What is needed:
Report only how many lines below include "left".

━━━━━ Record excerpts

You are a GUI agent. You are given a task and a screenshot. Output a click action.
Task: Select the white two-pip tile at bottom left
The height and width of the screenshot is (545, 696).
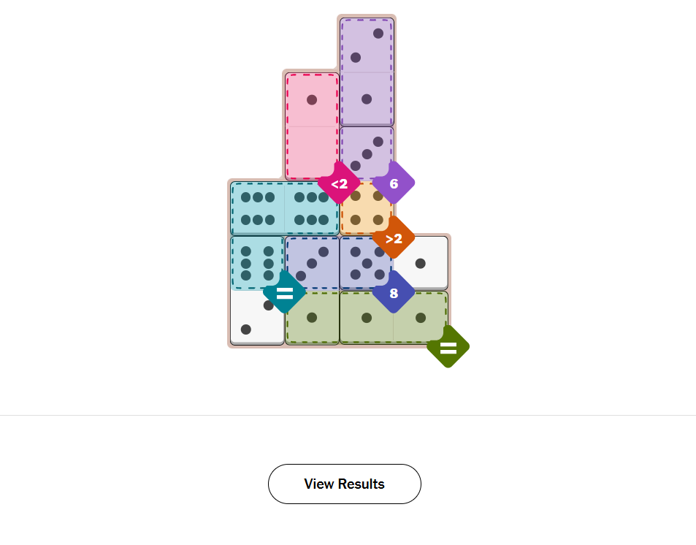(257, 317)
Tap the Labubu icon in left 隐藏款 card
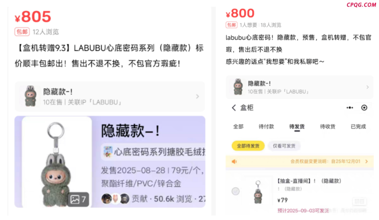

━━━━━━━━━━
━━━━━ Record excerpts

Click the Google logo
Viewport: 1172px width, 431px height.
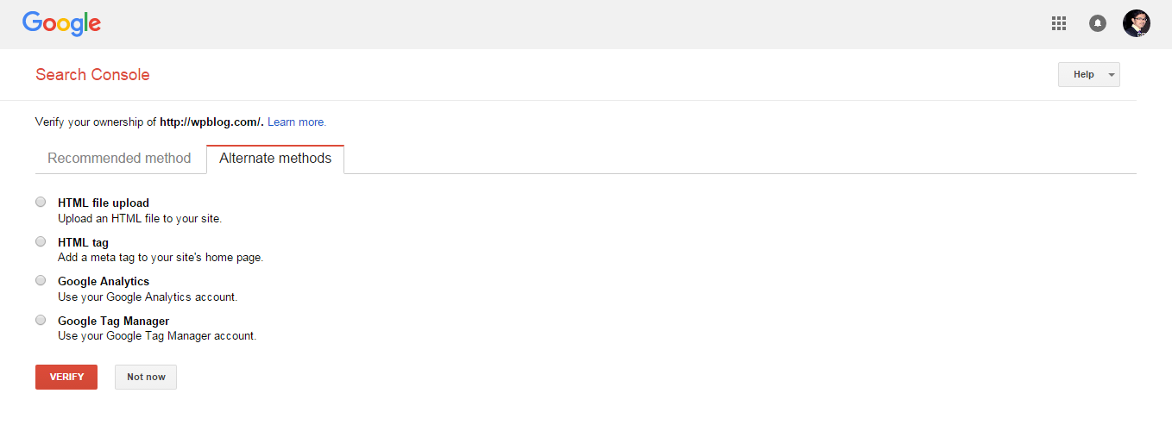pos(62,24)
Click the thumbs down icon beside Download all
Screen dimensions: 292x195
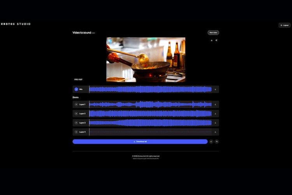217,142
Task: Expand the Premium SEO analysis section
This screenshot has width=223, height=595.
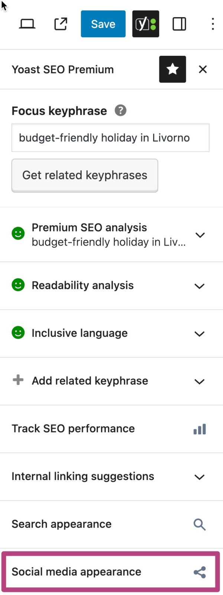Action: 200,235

━━━━━━━━━━

Task output:
2